Below are some records. Print exactly the lines between the one holding "Viewport: 1191px width, 745px height." and the one holding "Task: Open the Calendis app icon", inclusive, and nothing else.

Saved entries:
##############################
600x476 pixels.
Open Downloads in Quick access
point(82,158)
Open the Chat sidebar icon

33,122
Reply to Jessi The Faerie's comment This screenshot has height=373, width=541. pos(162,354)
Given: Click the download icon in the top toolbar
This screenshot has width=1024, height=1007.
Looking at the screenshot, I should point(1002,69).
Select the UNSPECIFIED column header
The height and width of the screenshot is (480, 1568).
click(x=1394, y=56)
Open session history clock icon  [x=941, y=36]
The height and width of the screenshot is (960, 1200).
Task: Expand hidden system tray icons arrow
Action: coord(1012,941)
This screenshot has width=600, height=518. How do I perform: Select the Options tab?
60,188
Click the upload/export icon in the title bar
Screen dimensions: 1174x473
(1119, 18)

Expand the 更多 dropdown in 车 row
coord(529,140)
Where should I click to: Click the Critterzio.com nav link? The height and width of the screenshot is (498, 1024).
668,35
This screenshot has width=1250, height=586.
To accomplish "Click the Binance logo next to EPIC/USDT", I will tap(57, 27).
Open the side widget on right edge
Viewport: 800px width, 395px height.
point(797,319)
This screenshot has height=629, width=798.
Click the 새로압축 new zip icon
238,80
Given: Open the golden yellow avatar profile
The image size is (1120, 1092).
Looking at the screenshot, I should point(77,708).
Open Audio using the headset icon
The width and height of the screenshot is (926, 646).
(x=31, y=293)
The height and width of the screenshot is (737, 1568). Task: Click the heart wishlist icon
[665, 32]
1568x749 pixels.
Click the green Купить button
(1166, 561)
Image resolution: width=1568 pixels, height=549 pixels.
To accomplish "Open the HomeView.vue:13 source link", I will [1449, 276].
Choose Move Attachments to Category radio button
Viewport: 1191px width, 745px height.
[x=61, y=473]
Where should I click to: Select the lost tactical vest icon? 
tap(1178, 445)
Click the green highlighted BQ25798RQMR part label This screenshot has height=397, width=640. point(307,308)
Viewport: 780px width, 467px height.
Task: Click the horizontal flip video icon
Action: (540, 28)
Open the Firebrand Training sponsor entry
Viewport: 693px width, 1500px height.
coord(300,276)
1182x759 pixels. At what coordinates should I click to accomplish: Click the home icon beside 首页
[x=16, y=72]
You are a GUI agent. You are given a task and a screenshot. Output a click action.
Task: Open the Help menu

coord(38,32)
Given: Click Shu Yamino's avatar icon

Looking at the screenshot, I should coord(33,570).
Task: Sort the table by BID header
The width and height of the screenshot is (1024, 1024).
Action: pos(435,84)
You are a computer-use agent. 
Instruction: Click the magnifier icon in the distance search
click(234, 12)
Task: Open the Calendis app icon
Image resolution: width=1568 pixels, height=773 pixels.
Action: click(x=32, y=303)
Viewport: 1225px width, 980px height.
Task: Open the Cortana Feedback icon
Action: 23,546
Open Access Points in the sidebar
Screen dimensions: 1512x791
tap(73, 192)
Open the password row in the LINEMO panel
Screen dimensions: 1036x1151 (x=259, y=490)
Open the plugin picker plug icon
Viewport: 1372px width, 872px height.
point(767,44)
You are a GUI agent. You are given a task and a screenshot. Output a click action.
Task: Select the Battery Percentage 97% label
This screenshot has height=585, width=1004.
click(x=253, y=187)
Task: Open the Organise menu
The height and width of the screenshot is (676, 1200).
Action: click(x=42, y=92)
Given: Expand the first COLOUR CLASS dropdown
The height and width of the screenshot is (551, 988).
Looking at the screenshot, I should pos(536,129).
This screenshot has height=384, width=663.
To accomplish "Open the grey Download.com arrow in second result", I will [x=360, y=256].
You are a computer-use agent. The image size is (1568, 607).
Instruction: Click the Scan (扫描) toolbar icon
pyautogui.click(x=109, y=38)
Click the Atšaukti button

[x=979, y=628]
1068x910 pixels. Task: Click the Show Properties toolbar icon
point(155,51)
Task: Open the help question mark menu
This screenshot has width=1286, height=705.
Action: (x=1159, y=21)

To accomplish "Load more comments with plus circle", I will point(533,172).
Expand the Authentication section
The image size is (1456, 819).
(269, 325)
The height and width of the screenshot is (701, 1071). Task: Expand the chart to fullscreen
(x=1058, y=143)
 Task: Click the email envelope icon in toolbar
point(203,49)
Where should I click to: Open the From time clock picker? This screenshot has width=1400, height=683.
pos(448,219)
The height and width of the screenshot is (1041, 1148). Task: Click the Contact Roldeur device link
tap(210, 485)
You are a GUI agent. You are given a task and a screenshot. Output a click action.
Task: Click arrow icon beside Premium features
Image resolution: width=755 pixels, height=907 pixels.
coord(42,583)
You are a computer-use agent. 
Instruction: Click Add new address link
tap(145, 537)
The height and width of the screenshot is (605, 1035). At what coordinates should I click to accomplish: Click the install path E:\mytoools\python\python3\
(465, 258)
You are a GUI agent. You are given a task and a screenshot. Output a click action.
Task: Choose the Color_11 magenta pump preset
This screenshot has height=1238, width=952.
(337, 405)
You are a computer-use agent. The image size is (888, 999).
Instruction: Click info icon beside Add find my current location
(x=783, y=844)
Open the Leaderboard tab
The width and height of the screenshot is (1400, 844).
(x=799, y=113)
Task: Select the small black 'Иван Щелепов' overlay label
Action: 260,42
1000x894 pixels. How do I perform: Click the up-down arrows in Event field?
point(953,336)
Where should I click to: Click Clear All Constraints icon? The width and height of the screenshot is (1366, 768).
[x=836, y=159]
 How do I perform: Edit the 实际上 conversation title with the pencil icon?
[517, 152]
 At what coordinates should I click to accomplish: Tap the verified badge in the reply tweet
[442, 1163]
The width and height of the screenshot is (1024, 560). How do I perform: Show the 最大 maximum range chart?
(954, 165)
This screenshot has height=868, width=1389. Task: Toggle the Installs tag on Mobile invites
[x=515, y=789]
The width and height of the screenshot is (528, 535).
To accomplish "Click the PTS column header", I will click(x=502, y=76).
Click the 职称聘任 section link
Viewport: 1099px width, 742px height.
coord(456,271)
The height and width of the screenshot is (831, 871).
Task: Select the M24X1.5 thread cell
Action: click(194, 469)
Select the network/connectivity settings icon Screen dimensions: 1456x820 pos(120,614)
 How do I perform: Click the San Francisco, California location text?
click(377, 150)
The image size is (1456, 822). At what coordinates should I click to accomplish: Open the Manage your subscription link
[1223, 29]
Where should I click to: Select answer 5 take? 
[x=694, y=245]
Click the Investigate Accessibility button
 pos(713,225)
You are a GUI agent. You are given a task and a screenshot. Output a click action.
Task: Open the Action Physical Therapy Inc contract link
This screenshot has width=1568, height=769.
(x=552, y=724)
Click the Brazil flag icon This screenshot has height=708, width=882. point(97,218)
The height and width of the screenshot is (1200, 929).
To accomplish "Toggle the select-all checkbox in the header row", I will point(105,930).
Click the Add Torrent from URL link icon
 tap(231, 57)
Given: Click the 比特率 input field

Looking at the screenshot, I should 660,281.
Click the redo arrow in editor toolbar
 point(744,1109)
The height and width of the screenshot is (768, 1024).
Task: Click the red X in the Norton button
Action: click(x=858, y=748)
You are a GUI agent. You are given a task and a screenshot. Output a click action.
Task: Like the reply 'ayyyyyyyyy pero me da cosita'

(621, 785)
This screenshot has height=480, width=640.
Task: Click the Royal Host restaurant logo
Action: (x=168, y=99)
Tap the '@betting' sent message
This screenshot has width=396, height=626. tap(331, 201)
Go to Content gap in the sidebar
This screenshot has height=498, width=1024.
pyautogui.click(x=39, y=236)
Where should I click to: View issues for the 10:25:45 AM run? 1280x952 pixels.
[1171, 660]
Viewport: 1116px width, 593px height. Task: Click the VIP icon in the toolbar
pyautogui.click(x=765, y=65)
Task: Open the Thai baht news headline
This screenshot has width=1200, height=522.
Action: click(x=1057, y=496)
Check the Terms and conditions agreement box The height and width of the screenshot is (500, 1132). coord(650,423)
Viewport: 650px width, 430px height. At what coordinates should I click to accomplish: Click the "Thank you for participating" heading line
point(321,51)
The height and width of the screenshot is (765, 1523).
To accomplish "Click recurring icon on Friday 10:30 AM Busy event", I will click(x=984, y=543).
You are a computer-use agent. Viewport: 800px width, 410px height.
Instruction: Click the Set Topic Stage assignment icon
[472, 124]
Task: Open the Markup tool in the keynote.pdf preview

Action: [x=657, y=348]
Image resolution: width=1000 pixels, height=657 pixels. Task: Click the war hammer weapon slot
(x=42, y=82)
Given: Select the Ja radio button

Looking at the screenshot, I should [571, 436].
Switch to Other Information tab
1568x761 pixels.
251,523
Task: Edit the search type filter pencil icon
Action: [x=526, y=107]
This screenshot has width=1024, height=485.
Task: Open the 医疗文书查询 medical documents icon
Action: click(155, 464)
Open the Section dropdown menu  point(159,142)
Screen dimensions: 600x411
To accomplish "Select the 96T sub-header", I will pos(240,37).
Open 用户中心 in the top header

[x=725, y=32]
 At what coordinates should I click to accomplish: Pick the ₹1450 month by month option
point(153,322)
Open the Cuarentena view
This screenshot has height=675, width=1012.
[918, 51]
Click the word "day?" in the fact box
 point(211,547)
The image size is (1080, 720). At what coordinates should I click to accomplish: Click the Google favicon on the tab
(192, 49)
##############################
- _FINISHED EXERCISE_:
Viewport: 1191px width, 745px height.
[x=61, y=473]
Where should I click to: Select the lost tactical vest icon? 
tap(1178, 445)
Click the green highlighted BQ25798RQMR part label This screenshot has height=397, width=640. point(307,308)
Viewport: 780px width, 467px height.
Task: Click the horizontal flip video icon
Action: (540, 28)
Open the Firebrand Training sponsor entry
Viewport: 693px width, 1500px height.
coord(300,276)
1182x759 pixels. At what coordinates should I click to accomplish: Click the home icon beside 首页
[x=16, y=72]
You are a GUI agent. You are given a task and a screenshot. Output a click action.
Task: Open the Help menu

coord(38,32)
Given: Click Shu Yamino's avatar icon

Looking at the screenshot, I should coord(33,570).
Task: Sort the table by BID header
The width and height of the screenshot is (1024, 1024).
Action: pos(435,84)
You are a computer-use agent. 
Instruction: Click the magnifier icon in the distance search
click(234, 12)
Task: Open the Calendis app icon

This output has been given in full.